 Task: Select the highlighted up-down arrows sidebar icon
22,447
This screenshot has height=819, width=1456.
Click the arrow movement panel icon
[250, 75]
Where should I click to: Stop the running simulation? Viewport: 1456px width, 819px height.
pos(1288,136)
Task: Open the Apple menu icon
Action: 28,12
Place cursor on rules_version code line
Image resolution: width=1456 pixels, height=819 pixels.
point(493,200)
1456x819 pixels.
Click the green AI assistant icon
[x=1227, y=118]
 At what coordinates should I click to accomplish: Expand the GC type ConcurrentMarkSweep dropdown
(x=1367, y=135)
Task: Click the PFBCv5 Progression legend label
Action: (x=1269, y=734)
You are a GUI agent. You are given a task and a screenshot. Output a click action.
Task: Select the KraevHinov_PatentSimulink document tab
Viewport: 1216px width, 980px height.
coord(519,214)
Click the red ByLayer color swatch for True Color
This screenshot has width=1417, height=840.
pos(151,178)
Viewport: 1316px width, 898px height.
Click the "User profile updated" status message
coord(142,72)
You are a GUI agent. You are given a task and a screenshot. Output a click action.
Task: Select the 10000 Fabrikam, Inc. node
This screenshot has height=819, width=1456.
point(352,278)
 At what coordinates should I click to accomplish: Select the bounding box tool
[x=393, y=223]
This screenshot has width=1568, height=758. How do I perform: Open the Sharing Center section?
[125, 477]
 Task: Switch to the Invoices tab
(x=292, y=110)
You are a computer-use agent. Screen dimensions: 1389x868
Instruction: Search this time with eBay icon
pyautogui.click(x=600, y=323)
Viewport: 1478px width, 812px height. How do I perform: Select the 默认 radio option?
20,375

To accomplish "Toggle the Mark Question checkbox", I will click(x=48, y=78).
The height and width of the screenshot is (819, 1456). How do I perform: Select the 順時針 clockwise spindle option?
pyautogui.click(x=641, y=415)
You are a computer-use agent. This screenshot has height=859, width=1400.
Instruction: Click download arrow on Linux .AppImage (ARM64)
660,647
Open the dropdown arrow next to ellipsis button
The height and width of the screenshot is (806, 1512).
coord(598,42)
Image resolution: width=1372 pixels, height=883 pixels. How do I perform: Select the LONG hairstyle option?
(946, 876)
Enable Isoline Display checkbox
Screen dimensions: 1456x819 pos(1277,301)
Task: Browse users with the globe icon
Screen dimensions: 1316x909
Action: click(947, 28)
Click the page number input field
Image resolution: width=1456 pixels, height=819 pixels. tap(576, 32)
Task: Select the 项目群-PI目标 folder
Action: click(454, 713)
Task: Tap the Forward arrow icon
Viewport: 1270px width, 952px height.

→ **Work order**:
Nothing but the lines from the one that contains "Screen dimensions: 1316x909" through the end of the data above should appear, each reproduced exactly.

→ **Solution to this task**:
Screen dimensions: 1316x909
Action: click(947, 28)
Click the page number input field
Image resolution: width=1456 pixels, height=819 pixels. tap(576, 32)
Task: Select the 项目群-PI目标 folder
Action: click(454, 713)
Task: Tap the Forward arrow icon
Viewport: 1270px width, 952px height.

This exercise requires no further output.